Dataset entries:
§
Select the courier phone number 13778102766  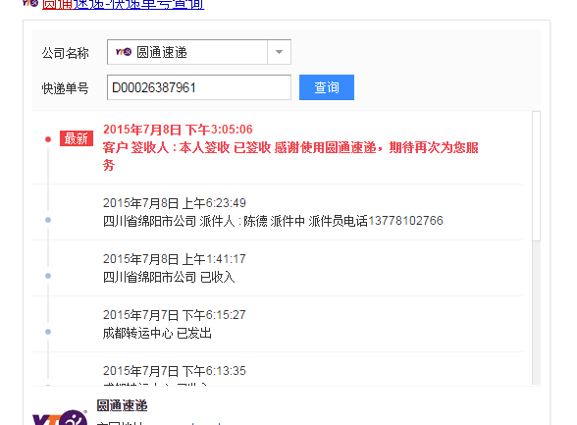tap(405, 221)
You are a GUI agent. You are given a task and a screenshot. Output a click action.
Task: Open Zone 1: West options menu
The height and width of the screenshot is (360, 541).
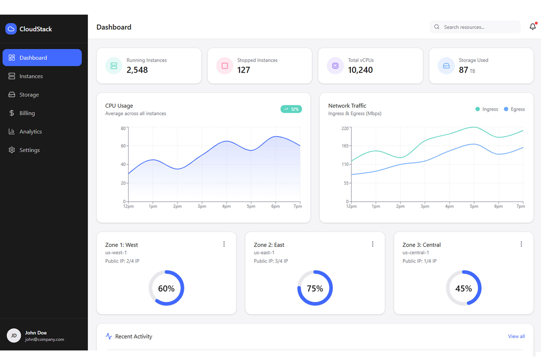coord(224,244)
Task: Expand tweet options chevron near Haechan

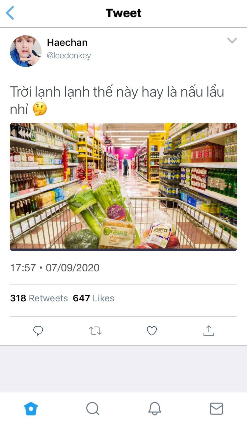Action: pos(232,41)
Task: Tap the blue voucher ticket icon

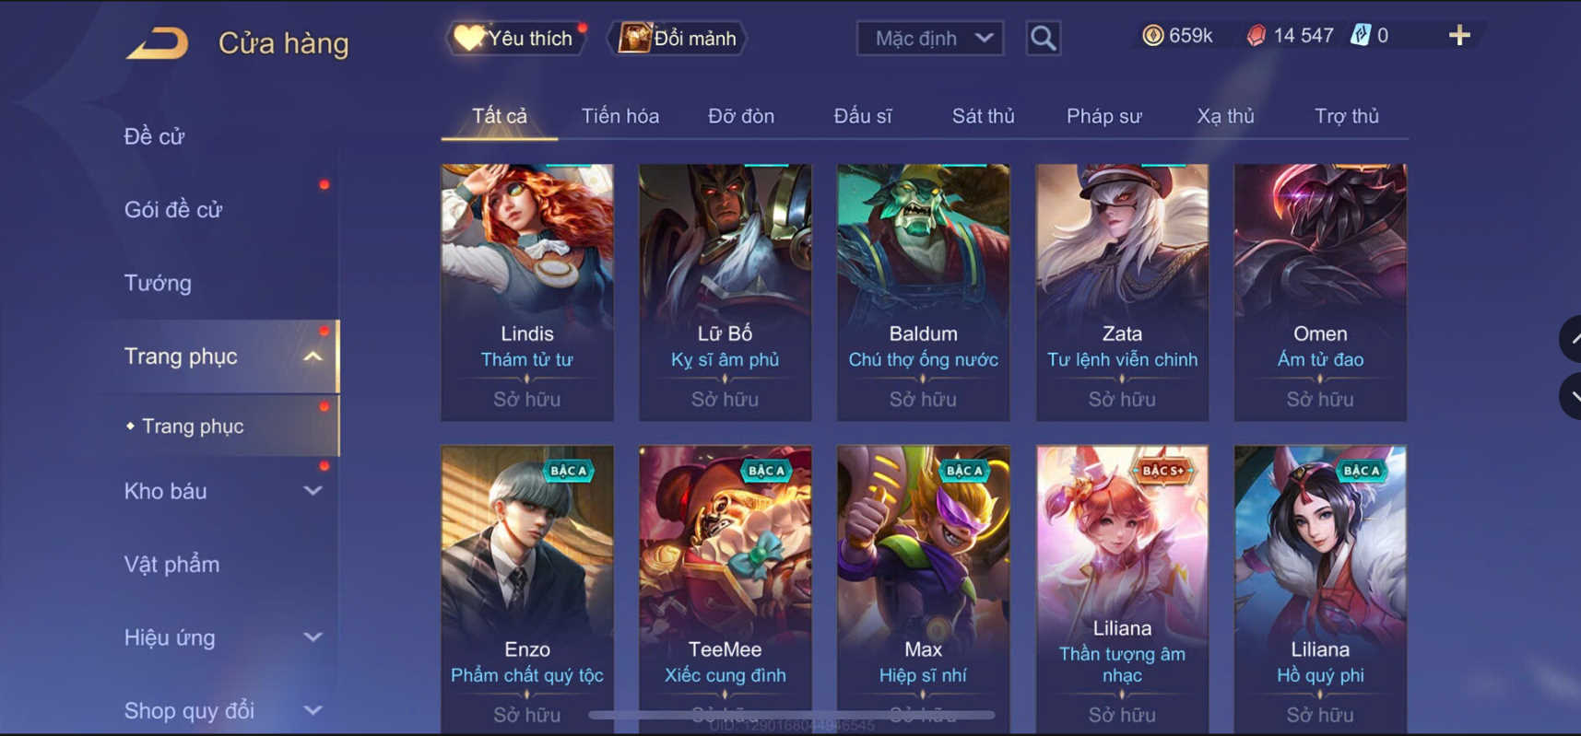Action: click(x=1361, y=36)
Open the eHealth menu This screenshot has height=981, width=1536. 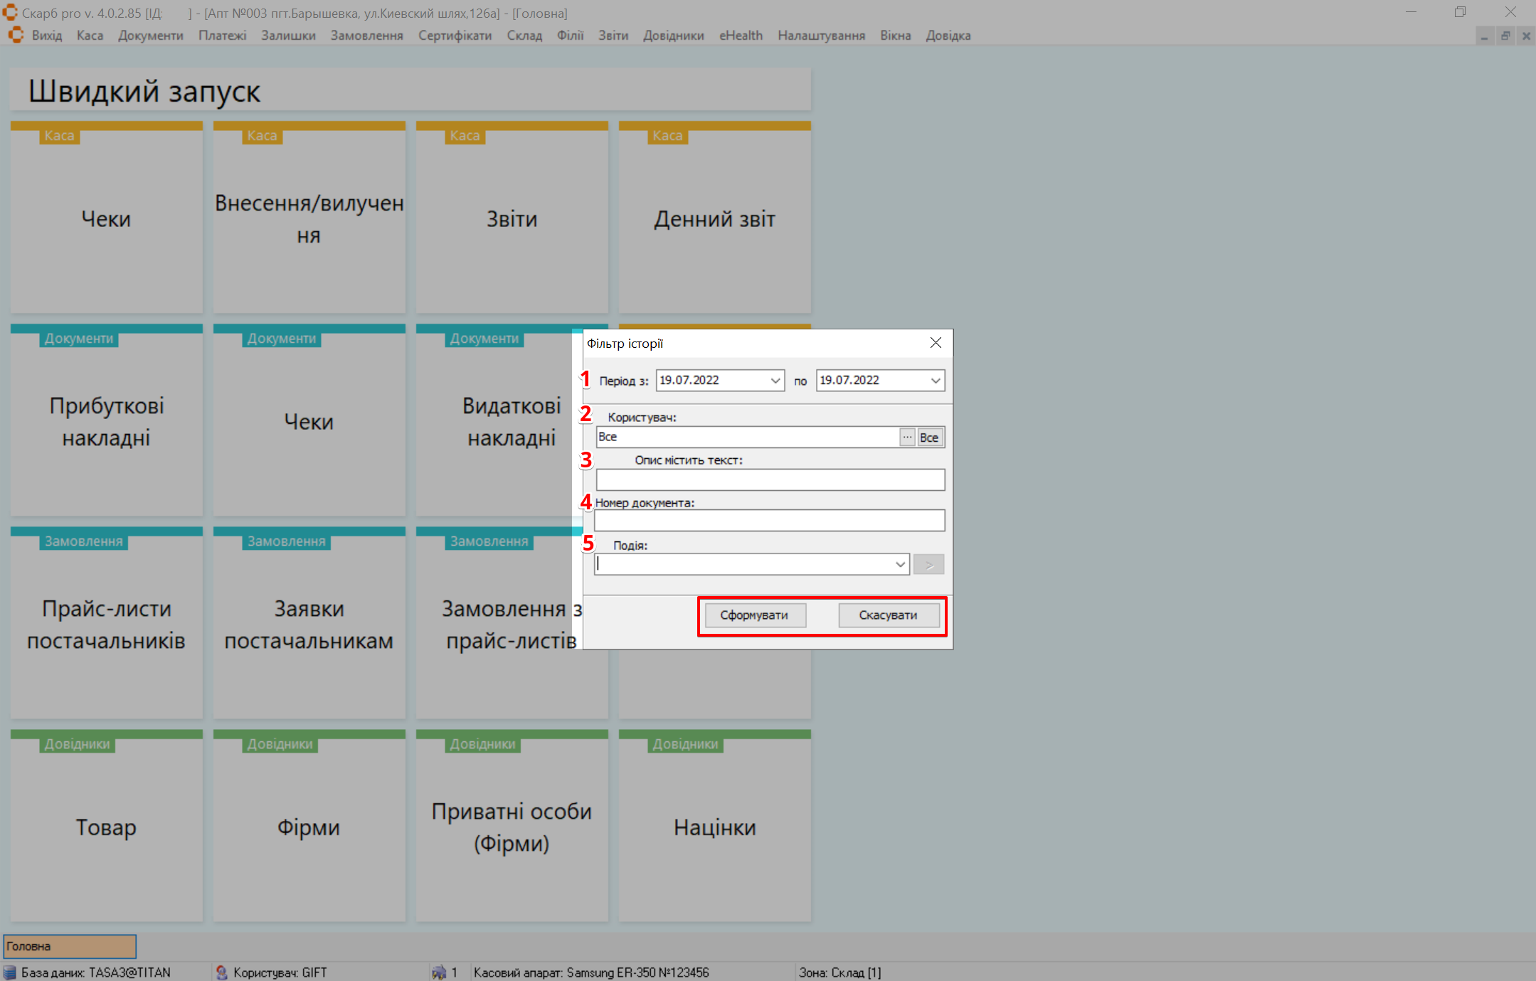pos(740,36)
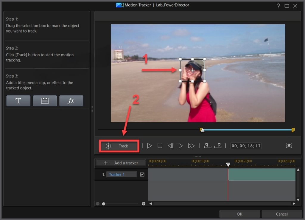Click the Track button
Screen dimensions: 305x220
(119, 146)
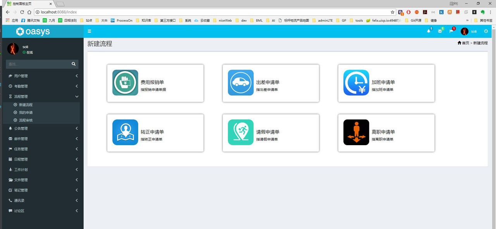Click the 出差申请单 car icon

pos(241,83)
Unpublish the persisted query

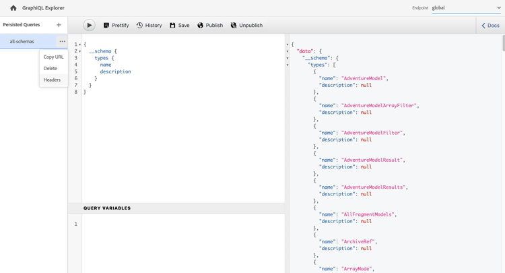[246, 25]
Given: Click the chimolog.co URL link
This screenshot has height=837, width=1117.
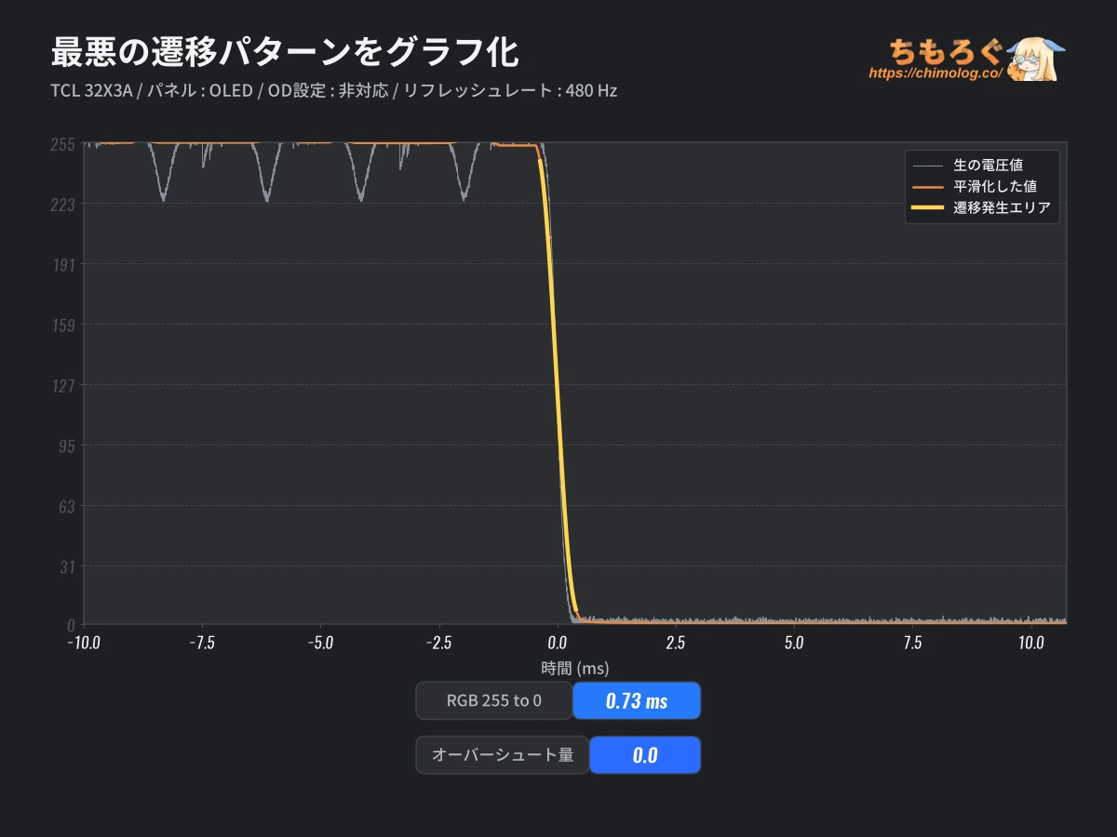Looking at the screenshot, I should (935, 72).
§
Recast the records above as a JSON list of strings, one string per line and no blank lines, starting with the line containing "Given: Click the chimolog.co URL link" and going on through the end of the records. Leave the pictures out of the answer.

[
  "Given: Click the chimolog.co URL link",
  "This screenshot has height=837, width=1117.",
  "Looking at the screenshot, I should (935, 72)."
]